Sözcü TV Muhabiri Emre Sercan İke, komisyonda yaşananları şöyle aktardı:
"Meclis'teki komisyon olabildiğince sakin geçiyordu. Komisyon söz alan kişiler sürece ilişkin detayları aktarıyordu. Ancak Mehmet Beşir Şimşek (Alimler ve Medreseler Birliği (İttihadul- Ulema) Genel Başkan Yardımcısı) konuşmasında özellikle bu süreçte geçmişte yaşananları anlatmaya başladı. Hem terör örgütünün hem de devletin bazı uygulamalarını anlattı. Bu sırada aslında tepki bütün siyasi partilerden geldi.
Özellikle ilk tepki MHP Genel Başkan Yardımcısı Feti Yıldız'dan geldi. Yıldız, 'Seni buraya davet ettik, askere, polise hakaret et diye çağırmadık' diyerek tepki gösterdi. DEM Parti'den Saruhan Oluç 'Rezalet bir şey bu anlattıklarınız, siz kandan besleniyorsunuz' diyerek tepki gösterdi.
DEM Partililer komisyonu terk etti. Meclis Başkanı Numan Kurtulmuş da, bu süreçte sakinleştirmeye çalıştırdı ortalığı. Epey tansiyon yükseldi. Kurtulmuş, 'Bakın buraya şehit ve gazi ailelerini de çağırdık. Bakın onlar kullandıkları dil ve üslup ile olabildiğince sürece katkı vermeye çalıştı. Lütfen siz de süreci bu şekilde yorumlamaya çalışın' diyerek ortamı yumuşatmaya çalıştı. Mehmet Beşir Şimşek'in kullandığı cümleler çok ağır ifadeler içerdiği için partilerin neredeyse tamamında tepkiyle karşılaştık."

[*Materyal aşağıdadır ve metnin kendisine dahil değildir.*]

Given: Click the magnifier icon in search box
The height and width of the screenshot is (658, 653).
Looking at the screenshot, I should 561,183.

T24'ün derlediği habere göre, toplantıda söz alan ilk isim Güneydoğu Sanayici ve İş İnsanları Derneği (GÜNSİAD) Başkanı Şahismail Bedirhanoğlu oldu. Bedirhanoğlu çatışmalı süreçlerin bölge ekonomisinde yarattığı hasarın çok büyük olduğunu ifade etti.

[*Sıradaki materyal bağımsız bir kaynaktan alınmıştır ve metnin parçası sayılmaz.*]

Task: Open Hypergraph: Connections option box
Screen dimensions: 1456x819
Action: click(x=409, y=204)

Bedirhanoğlu, silah bırakma sürecine dair yasal altyapının hazırlanmış olması gerektiğine dikkat çekerek "Bu bir al-ver süreci değil ama bu süreçlerin tekrar yaşanmaması adına devletin de kendine göre ev ödevleri olduğunu biliyoruz" dedi.
KÜRT TOPLUMUNUN ORTAKLAŞTIĞI TALEPLER
Bedirhanoğlu, Kürt toplumunun ortaklaştığı taleplerin herkesi kapsayan anayasal vatandaşlık, anadilinin hayatın her alanında kullanılmasına ilişkin yasal düzenlemeler ve daha fazla yerinden yönetim olduğunu ifade etti.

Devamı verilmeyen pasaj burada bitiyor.